Я не держал себя за руку, всецело отдавшись воображению. Я писал не Агнешку, а мое о щ у щ е н и е Агнешки, которая вновь стала моей после долгой, долгой разлуки. Руки мои дрожали, я комкал и отбрасывал листы, пока не вышел на то, чего так страстно желал. До этого, как ни странно, у меня был всего лишь один ее портрет, написанный маслом. На нем она потягивалась, как делают это после сна, хотя уже была одета в легкое платье, больше напоминавшее ночную рубашку. Картина эта писалась мною по свежим следам, под новый год, в придельтовой сельской избе, которую я приобрел за гроши еще весной. Изба стояла боком к речке, и северный ветер прожигал ее насквозь, печка дымила, полы пританцовывали, а ставни не скрипели, а стонали, нагоняя ужас и тоску при тусклом свете двух керосиновых ламп.

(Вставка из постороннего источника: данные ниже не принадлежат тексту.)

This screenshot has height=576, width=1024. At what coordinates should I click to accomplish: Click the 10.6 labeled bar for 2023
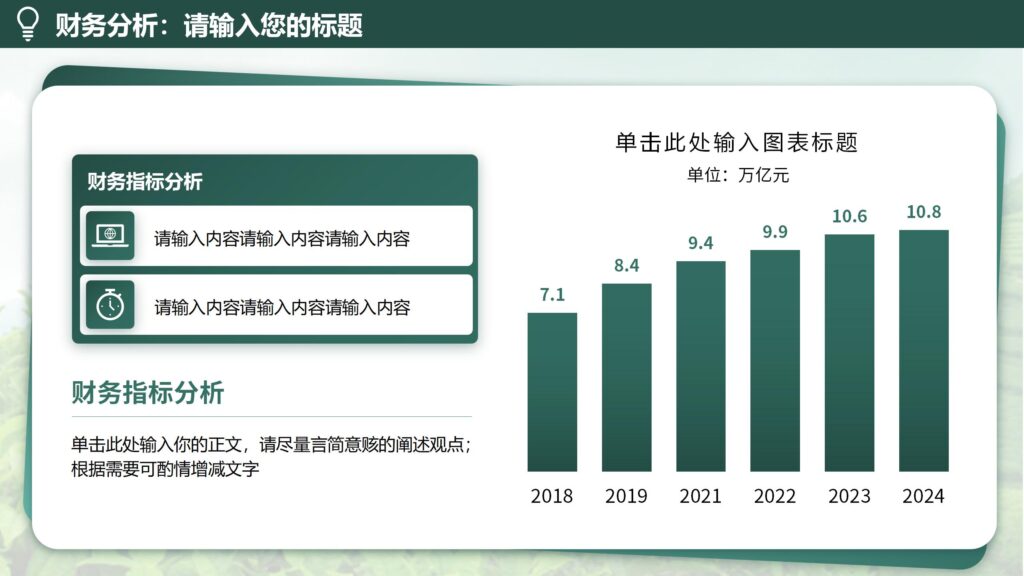[x=850, y=352]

Приблудившаяся маленькая, черно-серебристая собачонка по имени Моська и та вдруг ни с того ни с чего начинала скулить, глядя на меня и на холст со странной фигурой.
В аккурат под самый новый год хоронили бабульку, которой я не знал, и меня позвали нести крест. Погост был примерно в километре, на бугре, погода стояла промозглая, дорога обледенела и стала труднопроходимой. Хоронили прямо с утра, и пришло человек сорок – почитай, все село. Я было взялся за крест, но у меня его тут же отобрал бабулькин сын – высокий, квелый мужичок, само собой, хмельной и, соответственно, шумливый.